* [Material provided]:
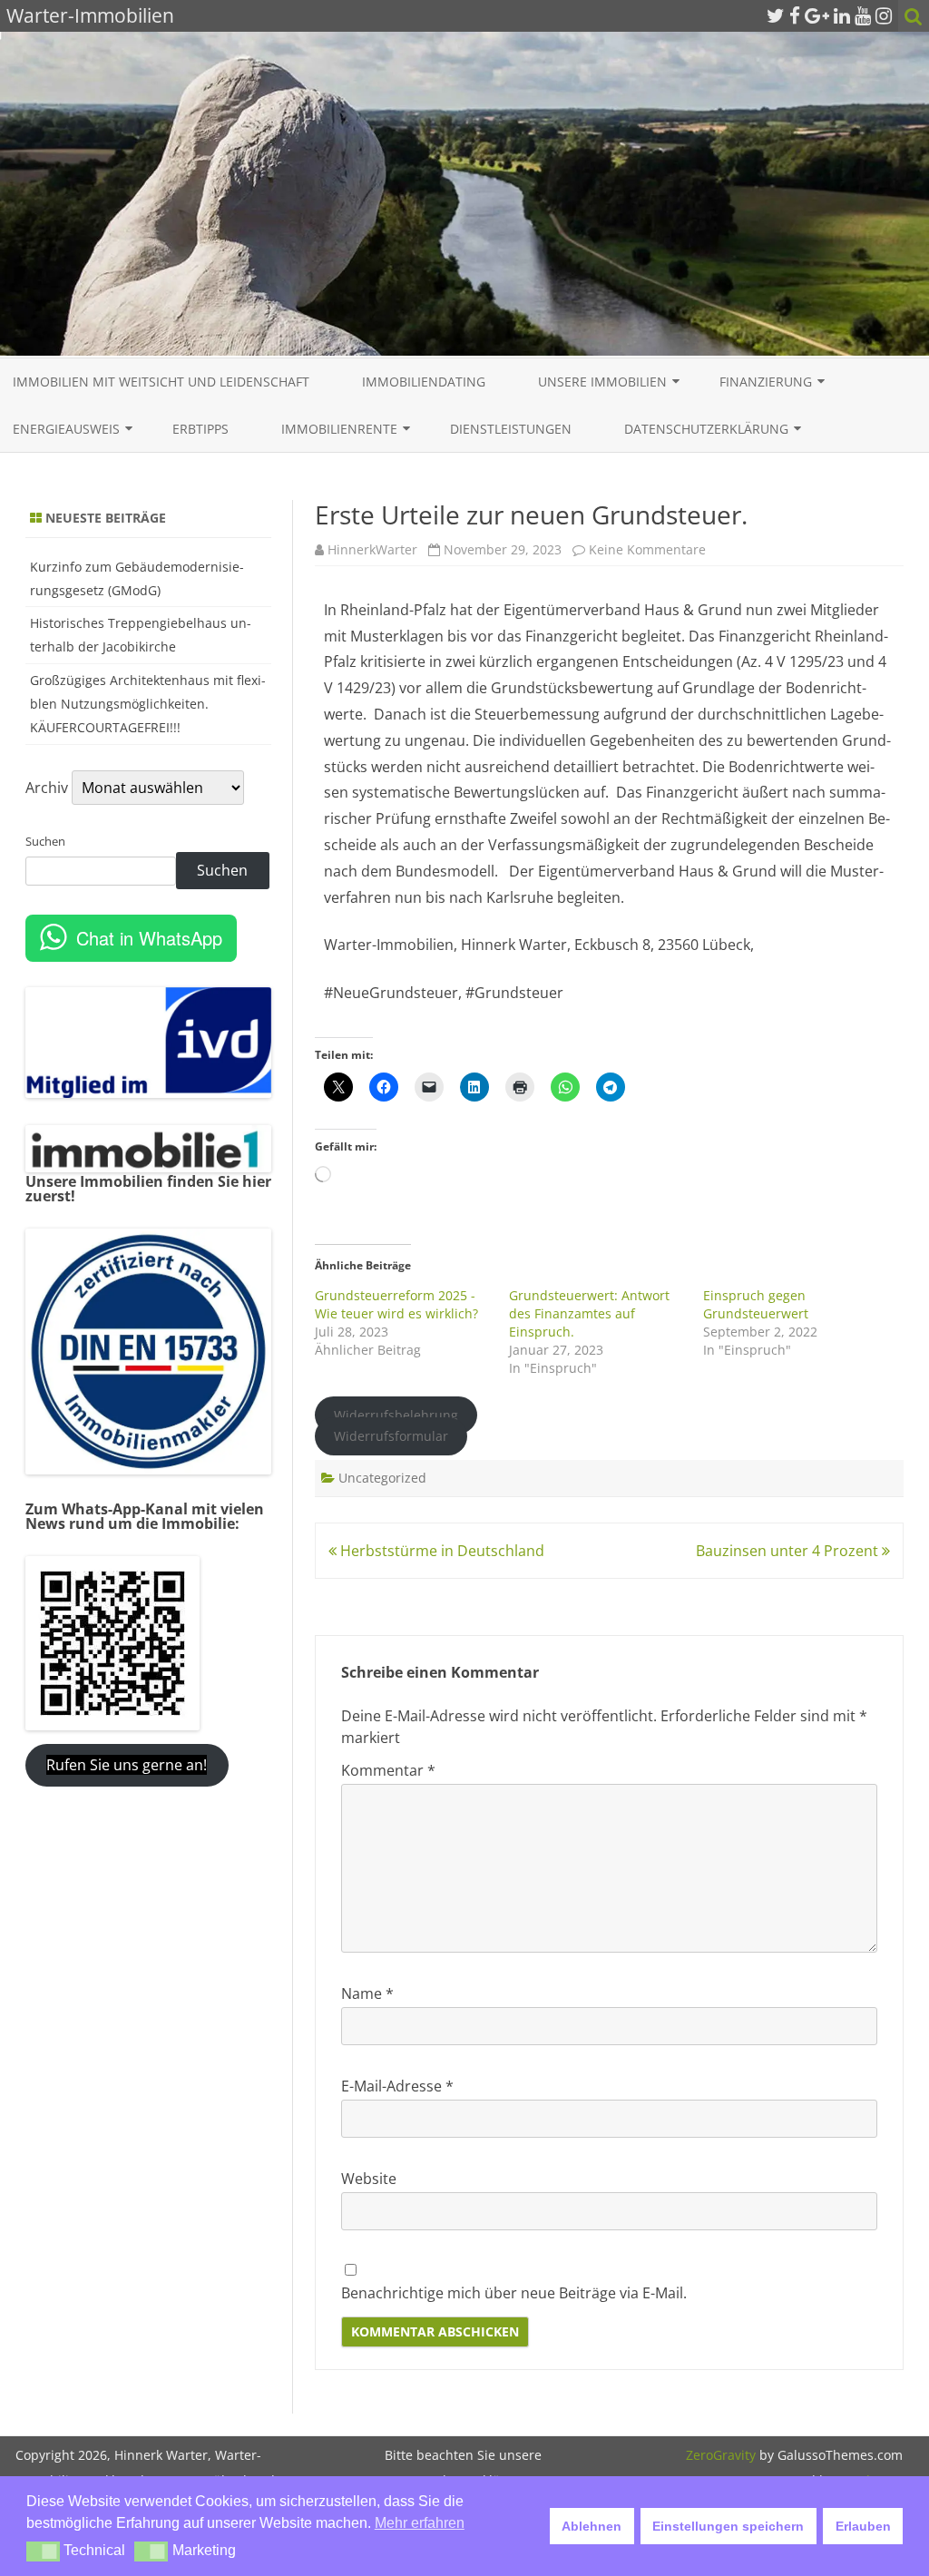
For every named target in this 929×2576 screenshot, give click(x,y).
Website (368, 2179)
==
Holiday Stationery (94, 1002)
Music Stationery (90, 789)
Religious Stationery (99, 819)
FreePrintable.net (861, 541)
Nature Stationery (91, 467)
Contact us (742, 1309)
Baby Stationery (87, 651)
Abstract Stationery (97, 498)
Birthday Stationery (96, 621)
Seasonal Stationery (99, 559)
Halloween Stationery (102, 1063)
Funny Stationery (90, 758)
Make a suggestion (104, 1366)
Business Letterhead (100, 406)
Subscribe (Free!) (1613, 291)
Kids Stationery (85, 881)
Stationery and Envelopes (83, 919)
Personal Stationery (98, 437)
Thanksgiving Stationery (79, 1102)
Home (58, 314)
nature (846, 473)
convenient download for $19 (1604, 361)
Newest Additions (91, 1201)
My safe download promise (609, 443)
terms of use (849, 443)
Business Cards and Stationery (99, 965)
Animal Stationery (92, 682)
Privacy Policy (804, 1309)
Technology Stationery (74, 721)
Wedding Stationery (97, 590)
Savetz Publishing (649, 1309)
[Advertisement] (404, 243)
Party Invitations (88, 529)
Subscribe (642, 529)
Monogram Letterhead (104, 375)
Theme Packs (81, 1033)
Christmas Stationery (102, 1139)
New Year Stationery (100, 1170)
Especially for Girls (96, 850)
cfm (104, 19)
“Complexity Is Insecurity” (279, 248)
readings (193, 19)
==
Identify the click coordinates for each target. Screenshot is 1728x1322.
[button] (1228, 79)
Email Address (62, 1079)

* [Work to be completed]:
In the listing above, find the line containing "Make a suggestion (104, 1366)" and the line containing "terms of use (849, 443)". Output them and every line between, exactly, and nothing else.

* [Task response]:
Make a suggestion (104, 1366)
Business Letterhead (100, 406)
Subscribe (Free!) (1613, 291)
Kids Stationery (85, 881)
Stationery and Envelopes (83, 919)
Personal Stationery (98, 437)
Thanksgiving Stationery (79, 1102)
Home (58, 314)
nature (846, 473)
convenient download for $19 (1604, 361)
Newest Additions (91, 1201)
My safe download promise (609, 443)
terms of use (849, 443)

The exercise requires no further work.